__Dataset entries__
──────────

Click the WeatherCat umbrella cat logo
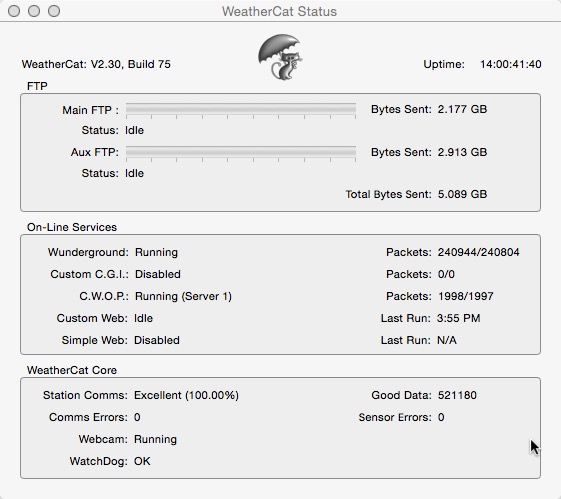Image resolution: width=561 pixels, height=499 pixels. (x=280, y=57)
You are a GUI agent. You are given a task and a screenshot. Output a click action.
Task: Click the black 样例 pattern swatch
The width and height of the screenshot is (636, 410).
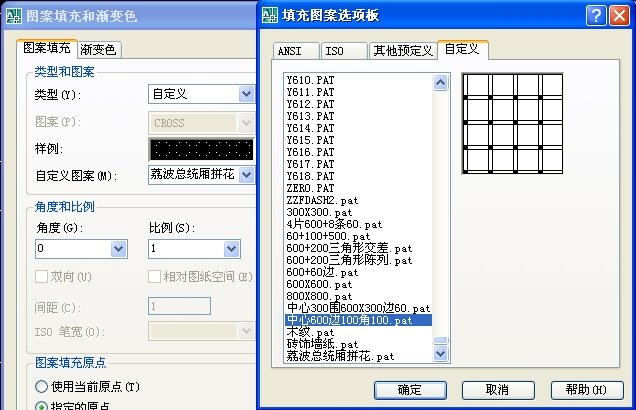[202, 149]
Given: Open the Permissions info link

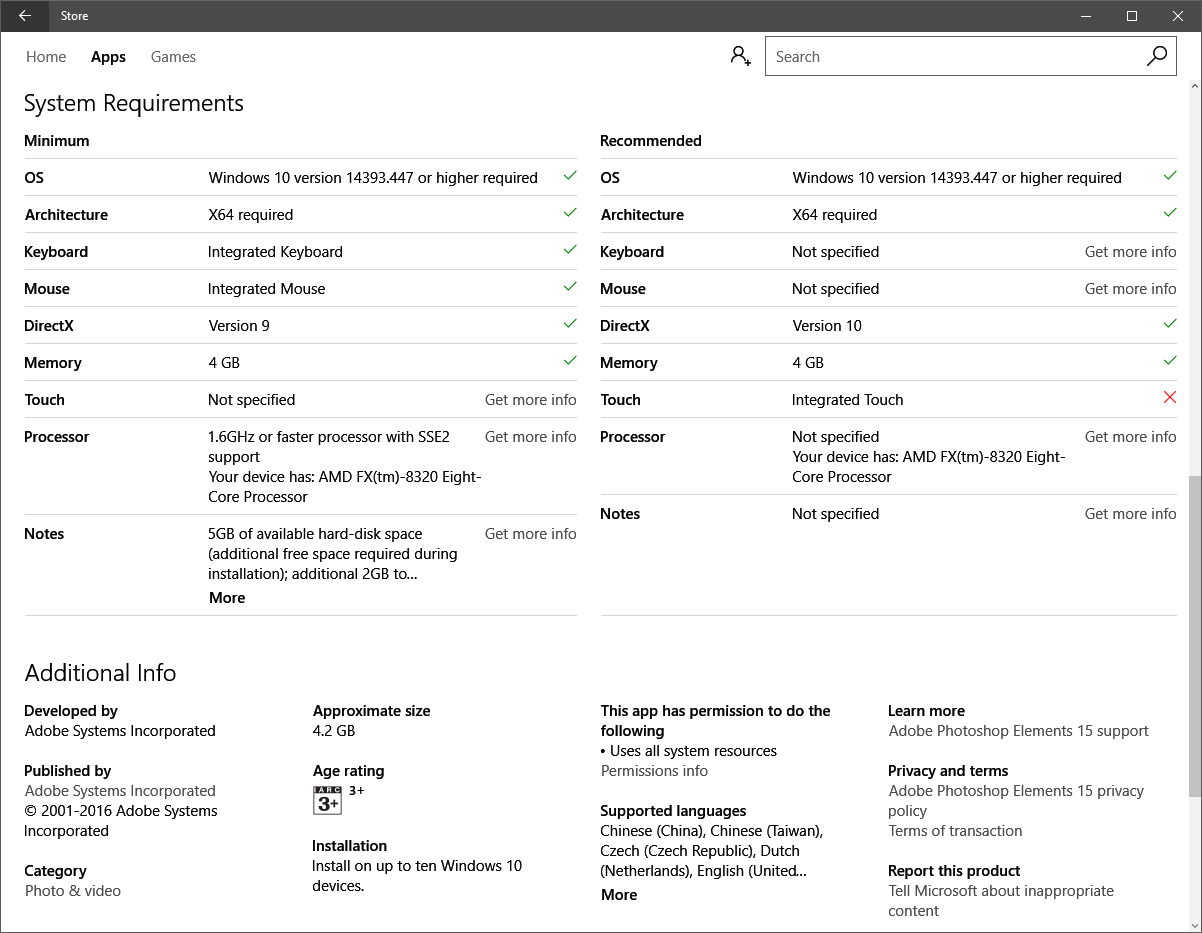Looking at the screenshot, I should point(654,771).
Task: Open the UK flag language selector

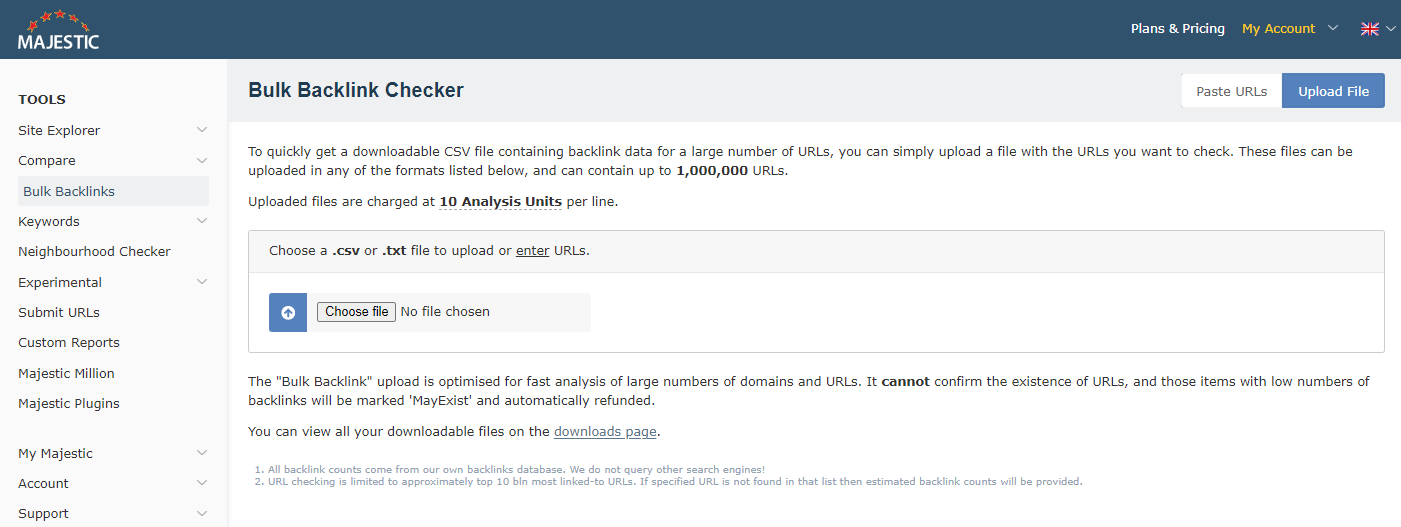Action: [1376, 29]
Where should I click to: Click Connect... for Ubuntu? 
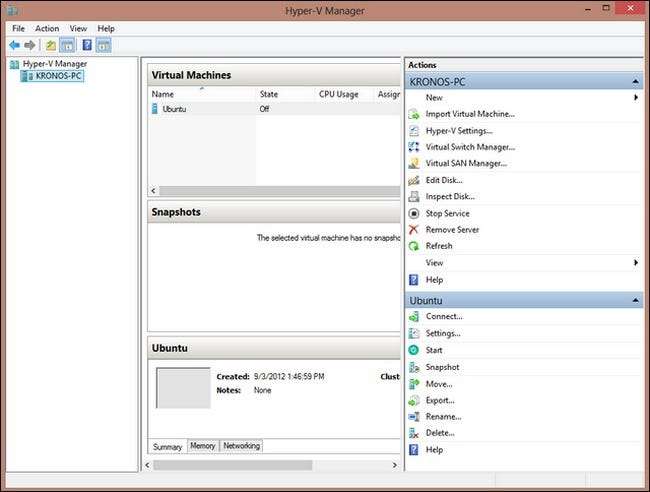[443, 317]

──────────

__EXERCISE GOAL__
Pictures are to be dropped; every line of the records is to be returned unchanged.

__EXERCISE SOLUTION__
Click the WeatherCat umbrella cat logo
Image resolution: width=561 pixels, height=499 pixels. (x=280, y=57)
You are a GUI agent. You are given a task and a screenshot. Output a click action.
Task: Click the black 样例 pattern swatch
The width and height of the screenshot is (636, 410).
[202, 149]
Given: Open the Permissions info link

Looking at the screenshot, I should point(654,771).
Task: Open the UK flag language selector

Action: [1376, 29]
Where should I click to: Click Connect... for Ubuntu? 
[443, 317]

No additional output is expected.